Tea is an important source of dietary antioxidants for humans because it is one of the most common beverages in the world with annual consumption of over 40 liters/ person/year. Phenolics in tea are mainly catechin derivatives, including catechin (Fig. 1), epicatechin, epicatechin gallate, gallocatechin, epigallocatechin gallate, and epigallocatechin. Tea originates from leaves harvested from the bush, Camellia sinensis. Processing of tea leaves involves either blanching to produce green tea or fermenting to produce oolong or black tea. The fermentation process allows polyphenol oxidase enzymes to react with the catechins to form the condensed polyphenols that are responsible for the typical color and flavor of black teas. Green tea leaf extracts contain 38.8% phenolics on a dry weight basis with catechins contributing over 85% of the total phenolics. Condensation of catechins can decrease their solubility; therefore black tea extracts contain less phenolics (24.4%) of which 17% are catechins and 70% are condensed polyphenols (thearubigens). Extraction of phenolics with water from the leaves of rooibos (Aspalathus linearis) resulted in increased antioxidant activity with increasing extraction temperature and time, suggesting that brewing techniques could influence the antioxidant phenolic content of teas. Ingestion of dietary phenolics from tea has been associated with cancer prevention, and absorption of dietary tea phenolics has been reported.
Chemical structures of some examples of phenolic antioxidants.
FIGURE 1 Chemical structures of some examples of phenolic antioxidants.

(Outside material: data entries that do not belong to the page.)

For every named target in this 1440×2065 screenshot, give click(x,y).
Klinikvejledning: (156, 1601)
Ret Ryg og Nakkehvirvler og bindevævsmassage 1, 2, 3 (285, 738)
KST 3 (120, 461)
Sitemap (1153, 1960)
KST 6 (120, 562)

Grapes and wines are also significant sources of dietary phenolic antioxidants. Grapes contain a wide variety of phenolics including anthocyanins, flavan-3-ols (catechin), flavonols (quercetin and rutin), and cinnamates (S-glutathionylcaftaric acid). As with many fruits, the majority of grape phenolics are found in the skin, seeds, and stems (collectively termed pomace). During extraction of juice, the pomace is left in contact with the juice for varying times in order to produce products of varying color, with increasing contact time resulting in increased phenolic extraction and, thus, darker color. Therefore, white grape juices and wines have lower phenolics contents (119 mg of gallic acid equivalents/L) than red wines (2057 mg of gallic acid equivalents/L). As would be expected, red grape juice and wines have greater antioxidant capacity due to their higher phenolic content. Both grape juice and wines have been suggested to have positive heath benefits, however, their phenolic compositions are not the same due to differences in juice preparation and changes in phenolic composition that occurs during both fermentation and storage.

The primary phenolics in soybeans are classified as isoflavones. Included among the soybean isoflavones are daidzein (Fig. 1), genistein, and glycitein, and the glycosolated counterparts daidzin, genistin, and glycitin. Unlike the phenolics in grapes and tea, soybean iso flavones are associated with proteins and, therefore, are found in soy flour and not in soybean oil. The concentration of isoflavones in soybeans varies with the environmental conditions under which the beans were grown. In addition, isoflavone concentrations in soy-based foods are altered during food processing operations such as heating and fermentation. Beside whole soybeans, isoflavones are found in soy milk, tempeh, miso, and tofu at concentrations ranging from 294–1625 µg/g product. Genistein and daidzein are absorbed into human plasma from products such as tofu and soy-based beverages. Bioavailability is low, with only 9–21% of the isoflavones being absorbed. Over 90% of the absorbed isoflavones are removed from the plasma within 24 hours.

Herbs and spices often contain high amount of phenolic compounds. For example, rosemary contains carnosic acid, carnosol, and rosmarinic acid. Crude rosemary extracts are a commercially important source of natural phenolic antioxidant additives in foods meats, bulk oils, lipid emulsions, and beverages.